* Data records *

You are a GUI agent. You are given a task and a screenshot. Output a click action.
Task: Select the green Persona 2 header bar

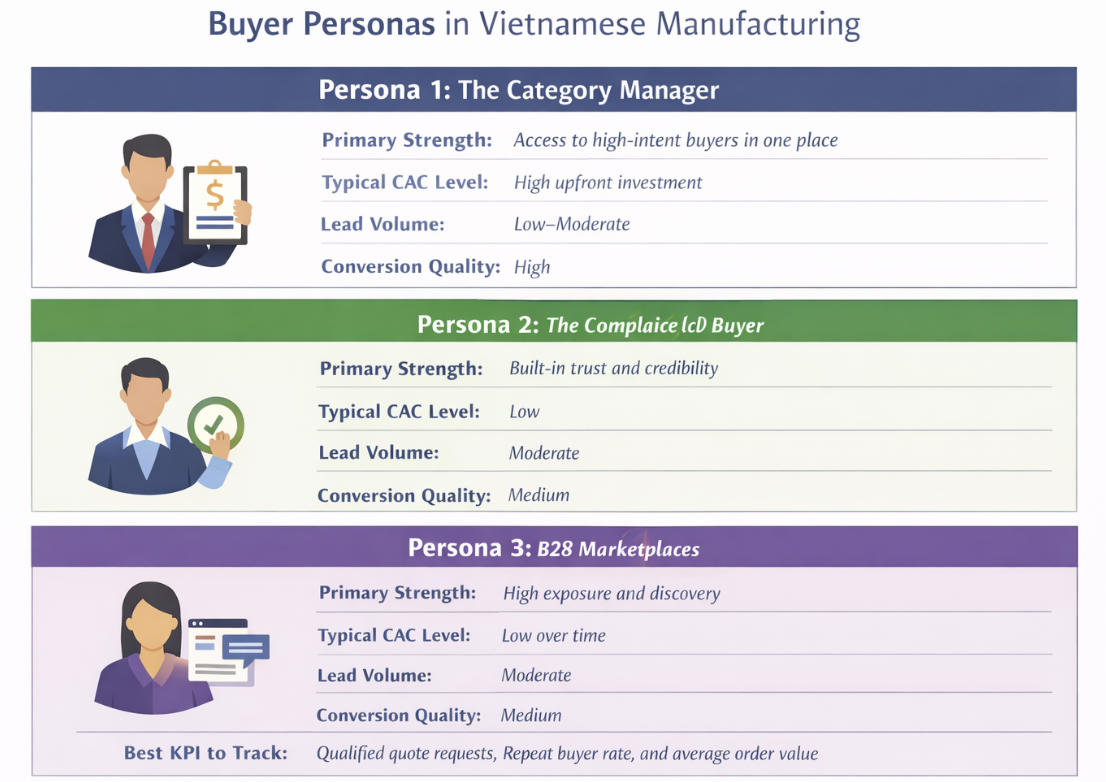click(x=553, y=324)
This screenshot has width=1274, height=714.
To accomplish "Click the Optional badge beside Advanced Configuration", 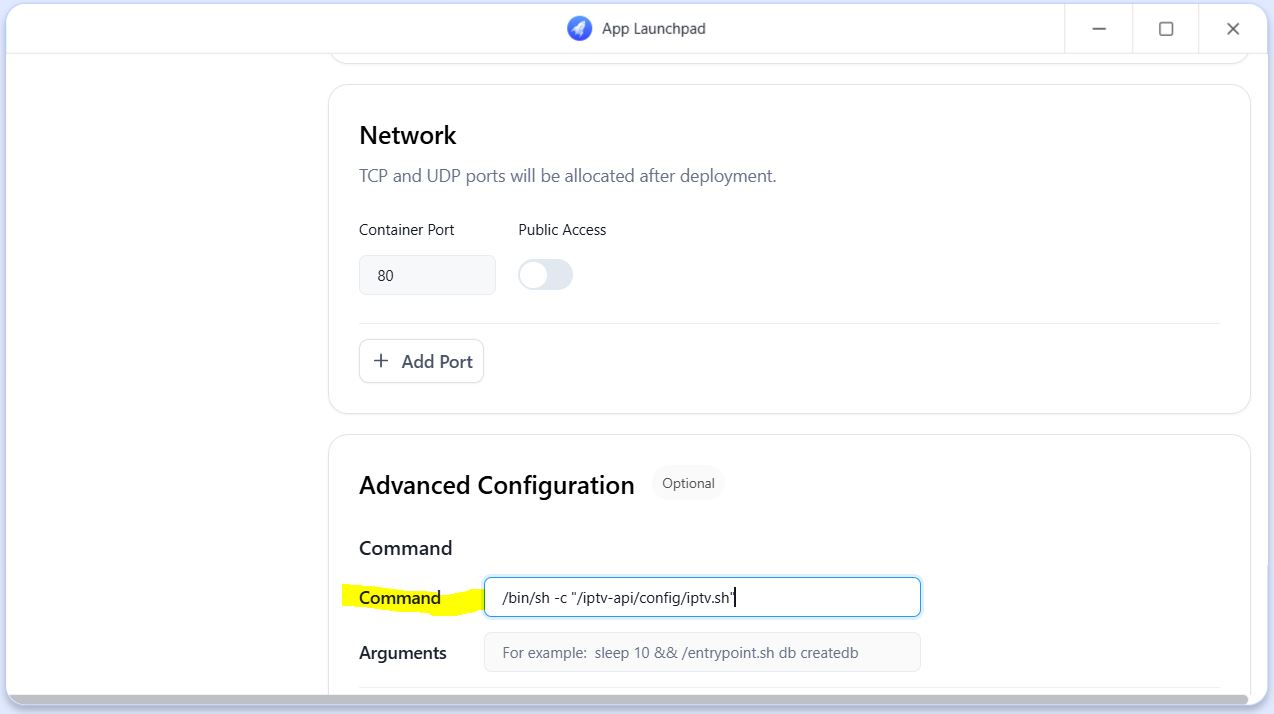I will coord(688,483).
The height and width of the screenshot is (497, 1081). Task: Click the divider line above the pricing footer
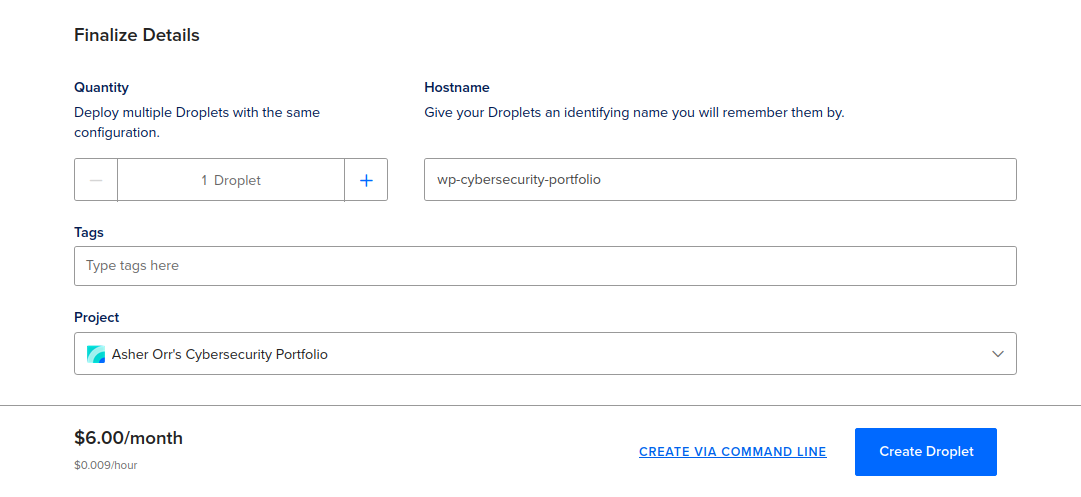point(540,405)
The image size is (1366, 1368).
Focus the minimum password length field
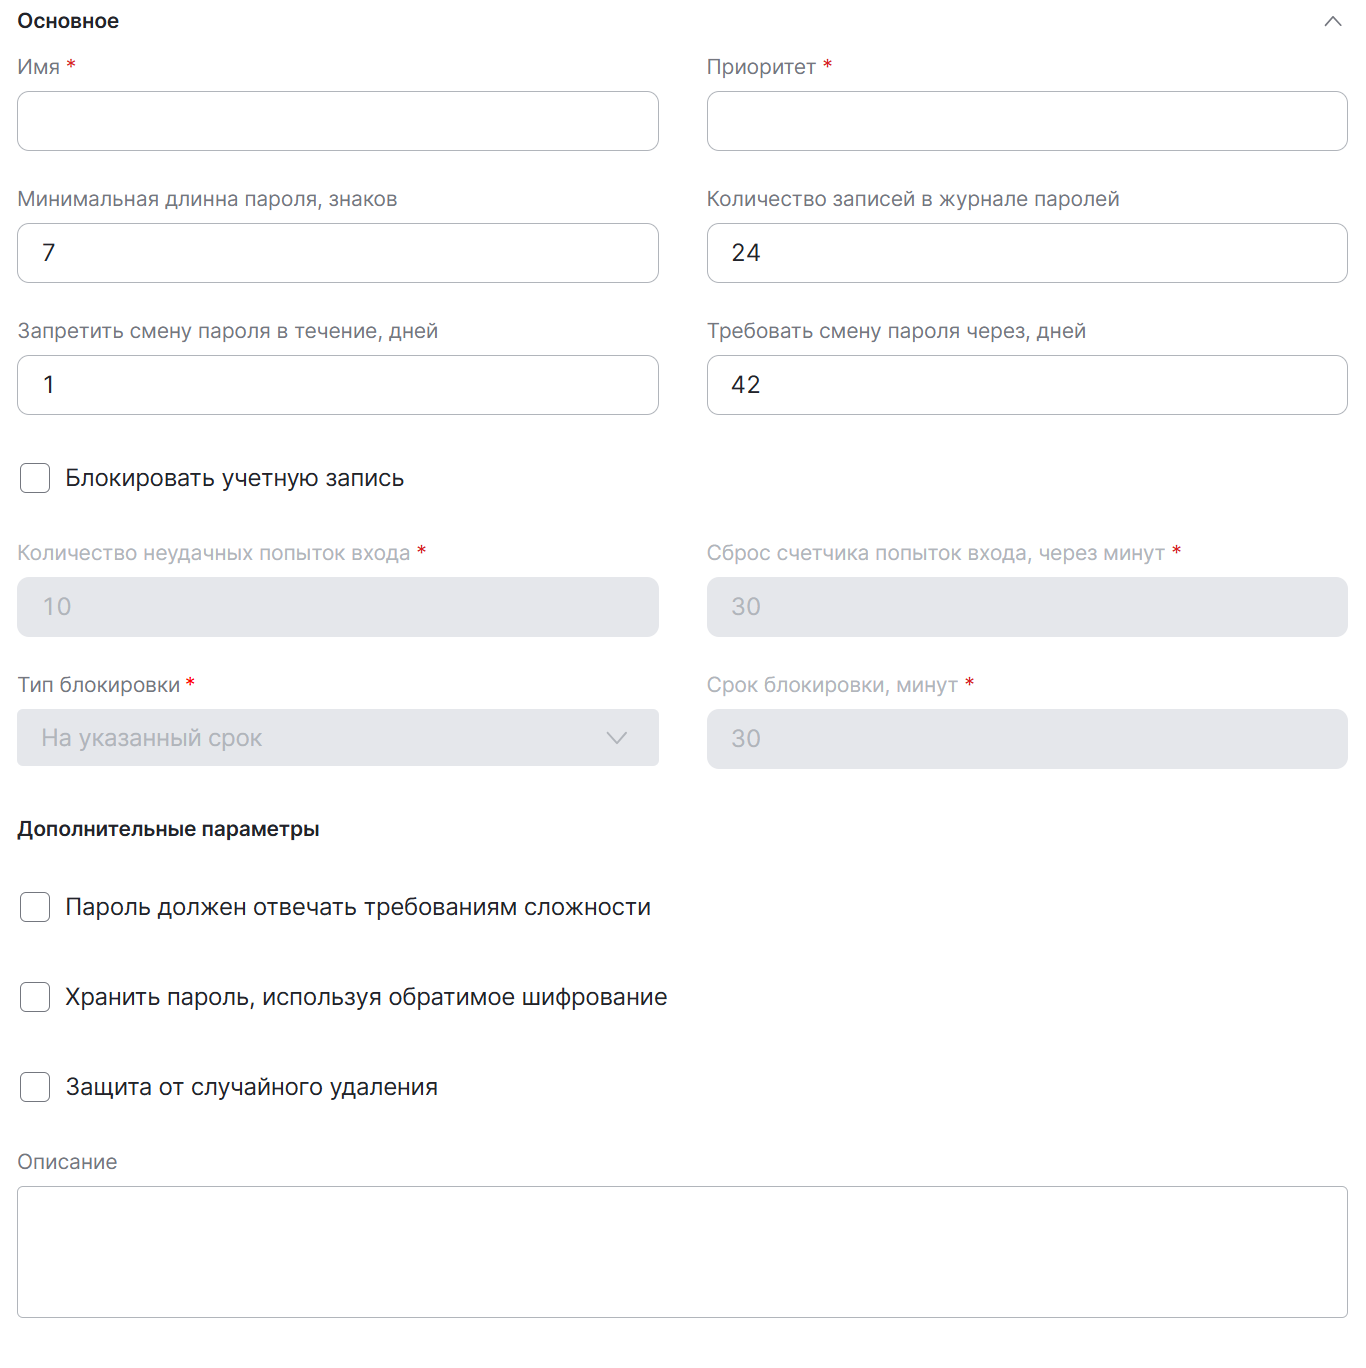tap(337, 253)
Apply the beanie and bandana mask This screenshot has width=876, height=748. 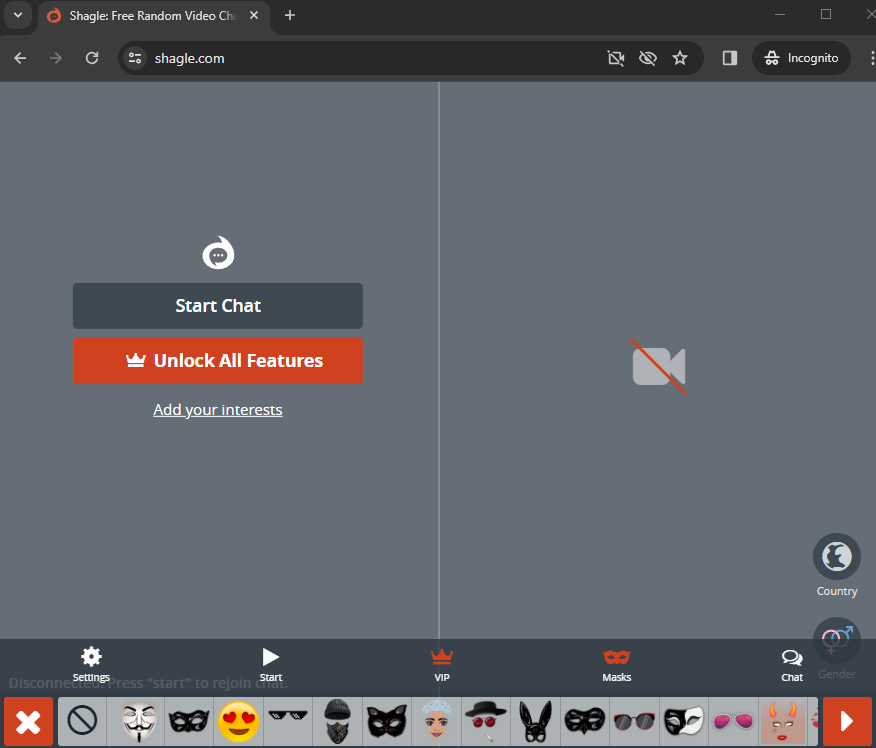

* Your task *
Only the lines from the one containing "The height and" through the final line of the listing should be reproduced, exactly and with no pictures.

* Answer space *
The height and width of the screenshot is (497, 1081). Task: Click the divider line above the pricing footer
point(540,405)
The image size is (1366, 1368).
Focus the minimum password length field
tap(337, 253)
Apply the beanie and bandana mask This screenshot has width=876, height=748. 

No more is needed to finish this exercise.